What the task requires :: Go through the material and pull out every line with the string "computer" in it.

Data excerpts ::
►

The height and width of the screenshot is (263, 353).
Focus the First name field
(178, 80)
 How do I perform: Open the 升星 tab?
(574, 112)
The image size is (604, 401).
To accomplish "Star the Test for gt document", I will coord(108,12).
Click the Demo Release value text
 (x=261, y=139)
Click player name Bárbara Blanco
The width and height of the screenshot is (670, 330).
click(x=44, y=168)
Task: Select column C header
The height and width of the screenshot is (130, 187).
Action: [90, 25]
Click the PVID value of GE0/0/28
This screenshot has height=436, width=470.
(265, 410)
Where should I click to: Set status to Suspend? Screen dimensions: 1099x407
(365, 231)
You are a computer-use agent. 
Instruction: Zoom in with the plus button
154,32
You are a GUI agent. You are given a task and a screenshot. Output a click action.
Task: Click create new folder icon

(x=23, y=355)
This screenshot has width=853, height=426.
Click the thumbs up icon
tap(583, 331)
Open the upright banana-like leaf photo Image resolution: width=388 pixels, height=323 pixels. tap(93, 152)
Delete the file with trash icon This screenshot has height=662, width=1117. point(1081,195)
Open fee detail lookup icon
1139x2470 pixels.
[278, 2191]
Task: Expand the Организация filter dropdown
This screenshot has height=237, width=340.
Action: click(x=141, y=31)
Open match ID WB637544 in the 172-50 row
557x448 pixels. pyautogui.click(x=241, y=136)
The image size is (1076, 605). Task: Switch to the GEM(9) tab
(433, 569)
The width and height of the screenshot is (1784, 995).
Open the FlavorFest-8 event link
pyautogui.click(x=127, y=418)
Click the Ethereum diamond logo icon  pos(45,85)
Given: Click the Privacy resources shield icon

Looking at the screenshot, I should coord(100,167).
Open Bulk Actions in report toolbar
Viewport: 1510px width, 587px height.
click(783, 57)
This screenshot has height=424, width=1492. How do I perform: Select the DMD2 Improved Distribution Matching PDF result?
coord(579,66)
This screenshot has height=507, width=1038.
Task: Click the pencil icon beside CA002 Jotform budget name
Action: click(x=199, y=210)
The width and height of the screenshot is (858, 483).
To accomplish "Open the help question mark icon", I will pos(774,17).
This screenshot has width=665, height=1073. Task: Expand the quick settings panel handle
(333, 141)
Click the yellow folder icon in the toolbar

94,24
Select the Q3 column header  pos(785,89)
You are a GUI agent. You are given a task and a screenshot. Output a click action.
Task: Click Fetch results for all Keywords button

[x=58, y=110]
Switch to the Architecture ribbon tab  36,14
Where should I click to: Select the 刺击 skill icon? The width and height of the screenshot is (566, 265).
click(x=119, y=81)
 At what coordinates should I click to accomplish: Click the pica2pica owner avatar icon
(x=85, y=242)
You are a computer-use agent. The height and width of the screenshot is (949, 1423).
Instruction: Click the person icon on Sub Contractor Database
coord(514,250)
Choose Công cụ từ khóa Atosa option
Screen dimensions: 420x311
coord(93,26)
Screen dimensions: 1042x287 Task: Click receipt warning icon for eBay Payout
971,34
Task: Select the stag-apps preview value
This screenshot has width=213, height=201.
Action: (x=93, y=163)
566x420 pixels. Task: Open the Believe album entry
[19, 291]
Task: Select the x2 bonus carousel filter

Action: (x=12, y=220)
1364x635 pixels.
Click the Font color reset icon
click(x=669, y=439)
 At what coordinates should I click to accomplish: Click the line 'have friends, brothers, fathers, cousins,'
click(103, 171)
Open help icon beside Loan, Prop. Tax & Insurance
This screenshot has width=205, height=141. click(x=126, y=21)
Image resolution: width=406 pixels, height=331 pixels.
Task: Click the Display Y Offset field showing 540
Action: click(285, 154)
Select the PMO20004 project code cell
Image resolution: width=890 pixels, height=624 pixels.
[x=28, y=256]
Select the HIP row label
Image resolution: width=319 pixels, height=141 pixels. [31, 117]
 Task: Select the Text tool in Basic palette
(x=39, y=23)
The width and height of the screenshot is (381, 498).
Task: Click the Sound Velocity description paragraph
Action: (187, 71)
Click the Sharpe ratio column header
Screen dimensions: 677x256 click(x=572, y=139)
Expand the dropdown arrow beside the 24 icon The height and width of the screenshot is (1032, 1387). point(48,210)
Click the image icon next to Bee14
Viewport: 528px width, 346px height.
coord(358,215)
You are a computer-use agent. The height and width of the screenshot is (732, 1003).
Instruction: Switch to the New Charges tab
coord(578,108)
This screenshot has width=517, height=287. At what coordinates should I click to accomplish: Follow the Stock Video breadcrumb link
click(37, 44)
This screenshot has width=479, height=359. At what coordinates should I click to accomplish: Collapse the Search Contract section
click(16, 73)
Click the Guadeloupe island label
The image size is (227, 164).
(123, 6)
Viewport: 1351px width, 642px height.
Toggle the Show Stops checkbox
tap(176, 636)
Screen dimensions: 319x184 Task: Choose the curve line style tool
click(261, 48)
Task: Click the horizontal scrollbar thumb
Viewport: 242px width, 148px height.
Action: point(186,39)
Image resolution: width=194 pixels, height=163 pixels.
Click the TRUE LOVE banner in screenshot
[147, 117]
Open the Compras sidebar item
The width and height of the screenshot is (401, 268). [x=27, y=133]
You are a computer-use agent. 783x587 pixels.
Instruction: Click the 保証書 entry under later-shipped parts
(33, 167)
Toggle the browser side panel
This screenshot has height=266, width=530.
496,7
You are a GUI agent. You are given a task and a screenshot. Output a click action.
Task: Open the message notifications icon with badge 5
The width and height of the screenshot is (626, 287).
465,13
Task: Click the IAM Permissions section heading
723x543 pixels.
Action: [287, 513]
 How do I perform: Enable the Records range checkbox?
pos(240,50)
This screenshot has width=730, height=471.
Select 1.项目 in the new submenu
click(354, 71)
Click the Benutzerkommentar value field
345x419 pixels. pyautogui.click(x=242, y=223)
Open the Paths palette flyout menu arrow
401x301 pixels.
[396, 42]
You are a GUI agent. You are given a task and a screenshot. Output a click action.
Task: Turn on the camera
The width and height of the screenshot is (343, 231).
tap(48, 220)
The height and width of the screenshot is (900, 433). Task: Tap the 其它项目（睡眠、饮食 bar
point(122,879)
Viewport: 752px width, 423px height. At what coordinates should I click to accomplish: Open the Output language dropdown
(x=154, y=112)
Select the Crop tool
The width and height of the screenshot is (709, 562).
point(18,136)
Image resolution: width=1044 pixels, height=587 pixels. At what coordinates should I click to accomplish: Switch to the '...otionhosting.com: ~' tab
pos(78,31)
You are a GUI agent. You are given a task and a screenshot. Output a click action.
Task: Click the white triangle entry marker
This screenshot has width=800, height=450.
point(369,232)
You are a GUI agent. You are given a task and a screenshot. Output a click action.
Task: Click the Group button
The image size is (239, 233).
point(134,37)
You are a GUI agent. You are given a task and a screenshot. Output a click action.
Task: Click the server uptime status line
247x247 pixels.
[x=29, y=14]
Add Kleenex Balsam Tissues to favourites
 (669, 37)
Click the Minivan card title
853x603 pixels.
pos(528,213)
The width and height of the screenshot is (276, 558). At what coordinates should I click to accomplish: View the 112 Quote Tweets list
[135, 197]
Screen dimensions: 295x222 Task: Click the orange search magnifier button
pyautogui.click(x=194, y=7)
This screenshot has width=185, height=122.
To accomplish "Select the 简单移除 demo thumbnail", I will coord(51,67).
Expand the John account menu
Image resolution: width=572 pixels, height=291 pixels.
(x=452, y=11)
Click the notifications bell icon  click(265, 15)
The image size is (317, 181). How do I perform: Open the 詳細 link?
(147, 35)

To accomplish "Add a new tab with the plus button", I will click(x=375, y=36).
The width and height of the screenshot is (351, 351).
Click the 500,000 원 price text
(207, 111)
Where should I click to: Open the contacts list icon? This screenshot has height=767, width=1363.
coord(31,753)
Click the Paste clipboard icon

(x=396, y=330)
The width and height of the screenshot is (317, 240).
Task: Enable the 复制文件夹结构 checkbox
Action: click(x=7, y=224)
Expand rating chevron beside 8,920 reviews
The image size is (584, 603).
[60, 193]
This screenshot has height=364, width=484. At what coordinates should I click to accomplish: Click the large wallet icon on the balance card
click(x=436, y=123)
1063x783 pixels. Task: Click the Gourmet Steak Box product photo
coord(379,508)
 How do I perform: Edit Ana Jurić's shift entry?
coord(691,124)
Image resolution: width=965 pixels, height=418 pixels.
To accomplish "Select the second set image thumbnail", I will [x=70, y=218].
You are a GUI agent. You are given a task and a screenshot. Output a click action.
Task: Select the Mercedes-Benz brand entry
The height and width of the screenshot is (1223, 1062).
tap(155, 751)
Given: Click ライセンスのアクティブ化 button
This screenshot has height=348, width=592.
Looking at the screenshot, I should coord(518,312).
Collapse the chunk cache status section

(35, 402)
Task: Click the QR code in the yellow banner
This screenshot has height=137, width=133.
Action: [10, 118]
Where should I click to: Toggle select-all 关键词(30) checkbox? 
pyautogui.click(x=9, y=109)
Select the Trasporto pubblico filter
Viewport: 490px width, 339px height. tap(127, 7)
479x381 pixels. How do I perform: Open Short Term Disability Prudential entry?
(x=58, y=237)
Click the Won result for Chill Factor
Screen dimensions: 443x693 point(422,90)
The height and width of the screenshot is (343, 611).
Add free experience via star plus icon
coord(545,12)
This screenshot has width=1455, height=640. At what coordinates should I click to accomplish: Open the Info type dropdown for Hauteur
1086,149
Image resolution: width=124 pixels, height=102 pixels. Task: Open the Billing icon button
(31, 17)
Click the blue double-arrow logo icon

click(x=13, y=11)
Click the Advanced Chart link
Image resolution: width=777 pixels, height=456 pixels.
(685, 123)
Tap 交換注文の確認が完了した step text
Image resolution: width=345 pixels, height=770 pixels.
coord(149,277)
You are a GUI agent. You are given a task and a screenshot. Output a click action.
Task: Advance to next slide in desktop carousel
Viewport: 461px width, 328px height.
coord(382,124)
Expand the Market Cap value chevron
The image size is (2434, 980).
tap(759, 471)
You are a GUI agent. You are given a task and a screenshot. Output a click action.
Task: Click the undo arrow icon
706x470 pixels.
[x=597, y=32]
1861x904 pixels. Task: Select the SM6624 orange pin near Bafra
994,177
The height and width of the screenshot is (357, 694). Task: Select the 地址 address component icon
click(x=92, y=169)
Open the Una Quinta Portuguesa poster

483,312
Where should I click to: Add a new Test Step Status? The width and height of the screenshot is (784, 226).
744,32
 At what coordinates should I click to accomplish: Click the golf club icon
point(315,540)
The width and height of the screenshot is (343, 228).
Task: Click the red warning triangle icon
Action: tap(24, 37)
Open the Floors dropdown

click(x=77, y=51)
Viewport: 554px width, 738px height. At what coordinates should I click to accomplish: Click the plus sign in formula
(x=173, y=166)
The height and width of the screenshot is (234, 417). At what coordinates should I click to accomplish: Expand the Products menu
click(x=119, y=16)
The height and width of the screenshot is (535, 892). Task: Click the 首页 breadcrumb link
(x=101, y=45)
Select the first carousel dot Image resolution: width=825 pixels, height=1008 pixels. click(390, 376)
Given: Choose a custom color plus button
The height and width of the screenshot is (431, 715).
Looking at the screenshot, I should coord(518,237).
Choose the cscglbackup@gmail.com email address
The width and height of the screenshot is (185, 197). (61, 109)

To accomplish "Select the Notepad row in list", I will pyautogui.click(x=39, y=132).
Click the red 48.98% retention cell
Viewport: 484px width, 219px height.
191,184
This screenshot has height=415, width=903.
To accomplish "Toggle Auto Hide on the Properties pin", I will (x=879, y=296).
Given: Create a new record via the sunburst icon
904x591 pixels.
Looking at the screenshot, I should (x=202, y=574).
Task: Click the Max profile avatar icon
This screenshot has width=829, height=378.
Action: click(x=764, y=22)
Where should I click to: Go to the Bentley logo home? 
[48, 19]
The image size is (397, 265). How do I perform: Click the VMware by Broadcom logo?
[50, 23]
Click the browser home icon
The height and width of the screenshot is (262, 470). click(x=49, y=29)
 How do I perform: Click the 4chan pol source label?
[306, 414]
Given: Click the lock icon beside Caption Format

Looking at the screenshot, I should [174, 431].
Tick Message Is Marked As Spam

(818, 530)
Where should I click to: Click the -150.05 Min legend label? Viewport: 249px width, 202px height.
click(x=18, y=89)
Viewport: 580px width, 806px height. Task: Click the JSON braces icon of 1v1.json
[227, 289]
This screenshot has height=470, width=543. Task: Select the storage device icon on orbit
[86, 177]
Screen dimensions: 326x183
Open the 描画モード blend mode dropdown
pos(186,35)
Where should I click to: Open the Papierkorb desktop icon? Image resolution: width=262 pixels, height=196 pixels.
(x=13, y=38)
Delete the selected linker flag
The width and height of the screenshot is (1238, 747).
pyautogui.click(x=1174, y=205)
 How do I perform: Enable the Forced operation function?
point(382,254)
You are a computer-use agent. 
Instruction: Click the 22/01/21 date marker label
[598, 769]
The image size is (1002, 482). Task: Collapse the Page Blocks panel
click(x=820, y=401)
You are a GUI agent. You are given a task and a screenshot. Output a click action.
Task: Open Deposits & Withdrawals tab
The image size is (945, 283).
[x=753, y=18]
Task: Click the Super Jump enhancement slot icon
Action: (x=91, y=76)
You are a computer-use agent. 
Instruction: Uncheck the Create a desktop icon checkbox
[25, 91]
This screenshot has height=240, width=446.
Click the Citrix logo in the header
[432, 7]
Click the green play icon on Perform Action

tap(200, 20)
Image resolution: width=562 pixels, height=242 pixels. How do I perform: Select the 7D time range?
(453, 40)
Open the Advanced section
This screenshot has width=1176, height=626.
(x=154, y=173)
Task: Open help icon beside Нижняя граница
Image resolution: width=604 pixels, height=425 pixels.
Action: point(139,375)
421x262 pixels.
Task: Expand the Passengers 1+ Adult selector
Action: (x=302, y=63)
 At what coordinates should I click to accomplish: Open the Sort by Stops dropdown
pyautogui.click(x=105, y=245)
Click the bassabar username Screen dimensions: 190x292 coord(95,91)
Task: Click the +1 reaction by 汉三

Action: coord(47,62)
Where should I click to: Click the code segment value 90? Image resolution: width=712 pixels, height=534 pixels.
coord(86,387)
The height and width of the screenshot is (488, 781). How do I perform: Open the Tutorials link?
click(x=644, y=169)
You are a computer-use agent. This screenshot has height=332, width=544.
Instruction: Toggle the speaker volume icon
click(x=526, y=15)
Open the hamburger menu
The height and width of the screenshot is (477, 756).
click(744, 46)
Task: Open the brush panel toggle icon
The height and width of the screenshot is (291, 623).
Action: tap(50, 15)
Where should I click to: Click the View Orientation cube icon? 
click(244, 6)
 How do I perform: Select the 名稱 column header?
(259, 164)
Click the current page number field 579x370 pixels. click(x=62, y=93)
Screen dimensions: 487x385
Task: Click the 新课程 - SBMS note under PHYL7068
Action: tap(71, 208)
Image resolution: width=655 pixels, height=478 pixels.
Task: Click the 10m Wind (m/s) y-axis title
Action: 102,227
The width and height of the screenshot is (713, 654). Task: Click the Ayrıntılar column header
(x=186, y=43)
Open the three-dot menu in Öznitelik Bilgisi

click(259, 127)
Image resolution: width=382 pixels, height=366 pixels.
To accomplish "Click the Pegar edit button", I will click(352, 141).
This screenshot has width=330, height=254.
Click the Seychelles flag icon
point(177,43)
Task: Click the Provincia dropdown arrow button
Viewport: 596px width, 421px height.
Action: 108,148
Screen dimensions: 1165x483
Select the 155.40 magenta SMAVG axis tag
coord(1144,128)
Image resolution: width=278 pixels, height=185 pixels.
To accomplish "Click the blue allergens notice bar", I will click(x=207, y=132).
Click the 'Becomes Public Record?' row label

◄

Your solution ::
You are a computer-use agent. 
You are a computer-use agent. The height and width of the screenshot is (949, 1423).
You are a computer-use agent. The height and width of the screenshot is (732, 1003).
You are a computer-use agent. 783x587 pixels.
You are a computer-use agent. 
You are a computer-use agent. 
You are a computer-use agent. This screenshot has height=332, width=544.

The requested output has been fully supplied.